→ **Excerpt**:

Research has shown the effectiveness of mindfulness-based interventions for a variety of emotional problems in different samples, but it is unknown which factors influence this effectiveness. Therefore, the aim of the current study was: which factors (demographic, personality, and baseline levels of mindfulness skills) moderate the effectiveness of Mindfulness-Based Cognitive Therapy (MBCT)?
Outpatients with diabetes (type 1 or type 2; N=139) and an elevated level of emotional distress participated in the Diabetes and Mindfulness (DiaMind) trial. They were randomized into MBCT (N=70) or a control group (N=69) that received treatment as usual and that was offered the intervention 6months later. Primary outcomes were anxiety, depressive symptoms, and perceived stress at post-intervention and at 6-month follow-up.

→ **Entries provided**:
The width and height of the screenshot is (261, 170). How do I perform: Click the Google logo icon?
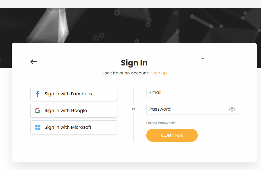[37, 111]
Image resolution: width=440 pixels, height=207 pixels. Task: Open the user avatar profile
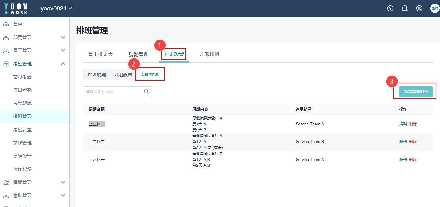click(x=435, y=9)
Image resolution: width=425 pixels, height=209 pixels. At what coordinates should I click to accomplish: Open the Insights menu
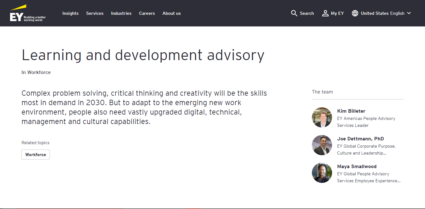[70, 13]
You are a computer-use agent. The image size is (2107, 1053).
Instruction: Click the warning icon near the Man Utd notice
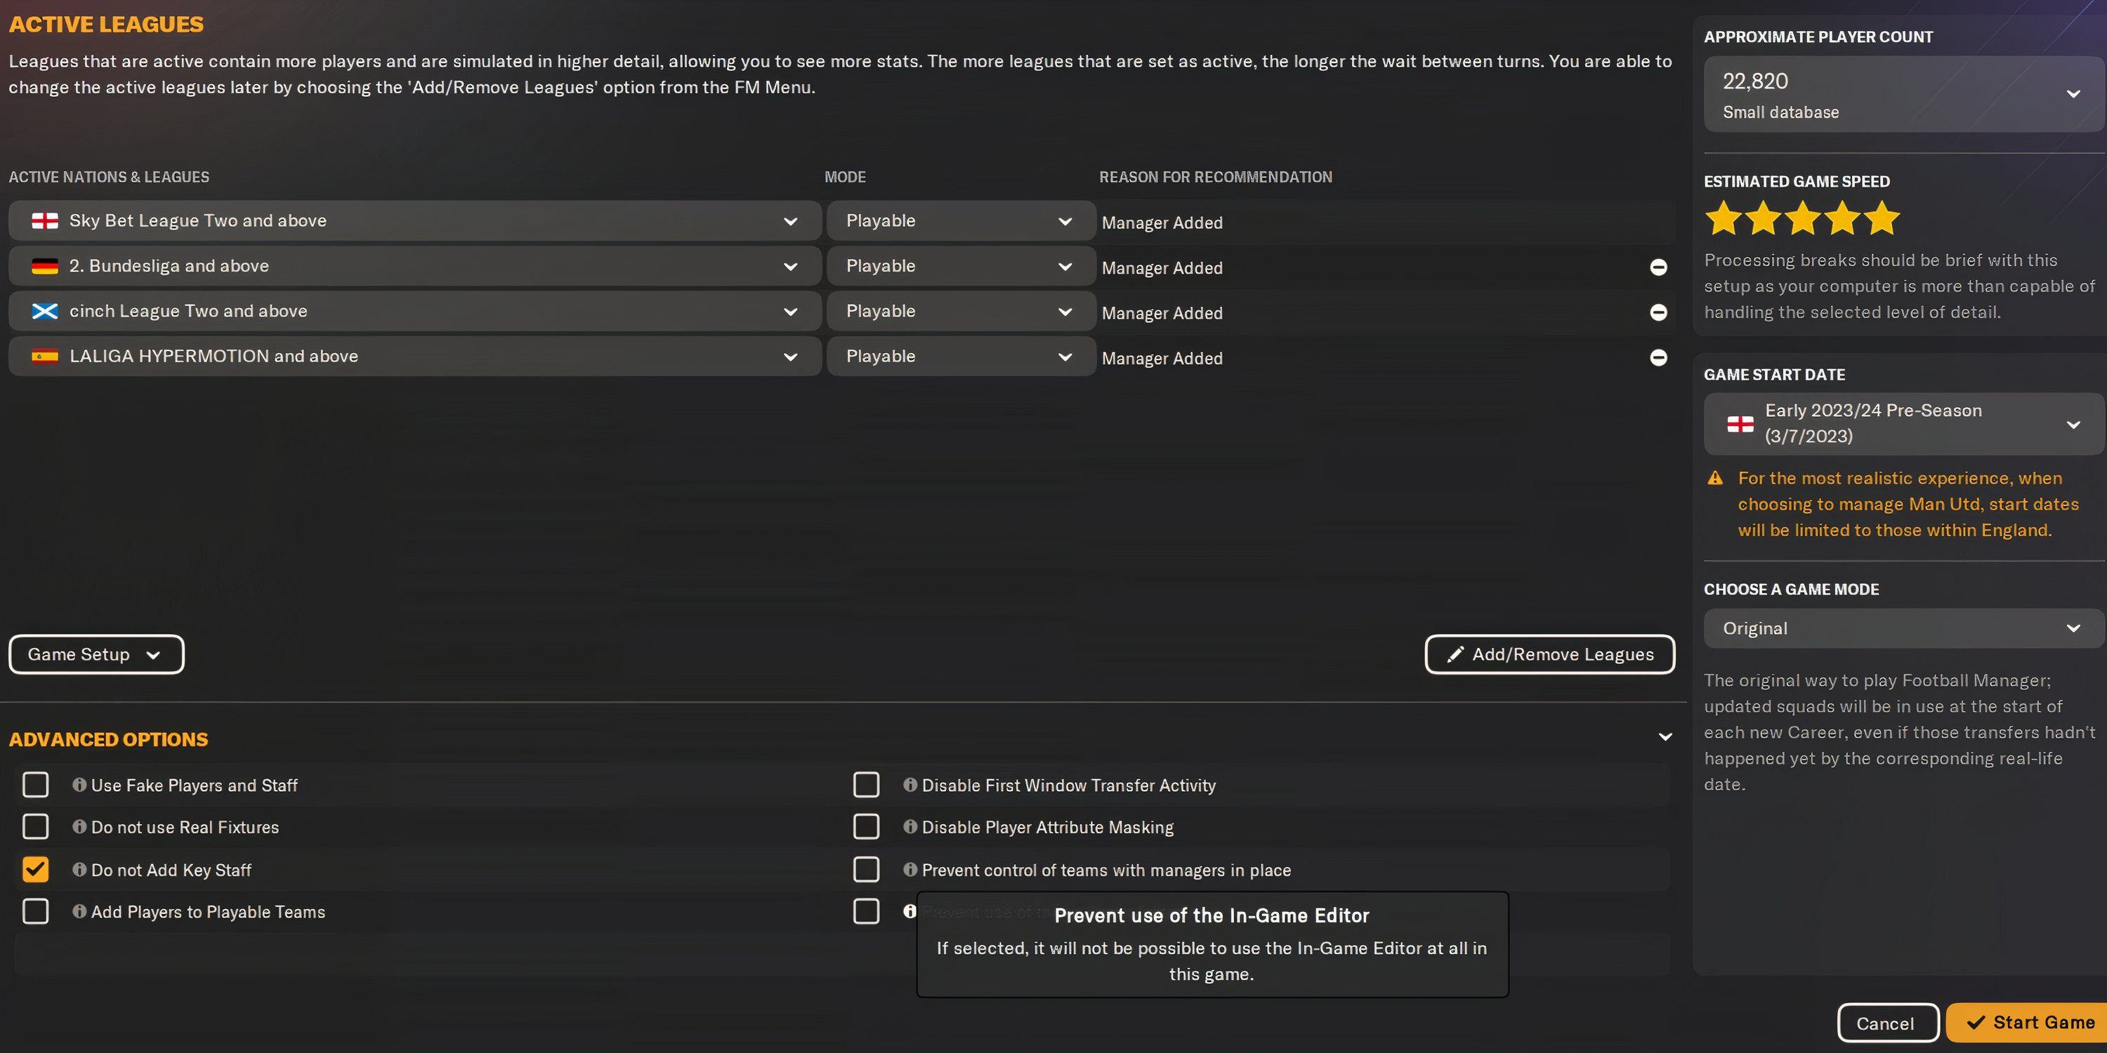click(1715, 478)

→ **Work instruction 1**: According to the DiaMind trial abstract, how many participants were randomized into the MBCT group?
→ **Work instruction 2**: List the primary outcomes named in the DiaMind trial abstract.
→ **Work instruction 3**: Continue the DiaMind trial abstract from where it stops.
The rows are not needed for any of this.

→ **Task response 1**: 70

→ **Task response 2**:
- Anxiety
- Depressive symptoms
- Perceived stress

→ **Task response 3**:
Mixed models analyses showed that sex, extraversion, and baseline acting with awareness were significant moderators of effectiveness. In the MBCT group, women showed larger decreases in anxiety and depression across time (large effects) compared to men (medium to small effects). For extraversion divided into quartiles, the three lowest quartiles generally exhibited large decreases in symptoms, whereas the high extraversion group showed medium (perceived stress) to small (depression) decreases.
MBCT seems to be effective to decrease symptoms of anxiety, depression, and perceived stress for a broad range of person characteristics in patients with diabetes. However, men and those high in extraversion showed considerably lower effectiveness compared to the other groups. The small effect in high extraverts may be due to the large dropout in this subgroup.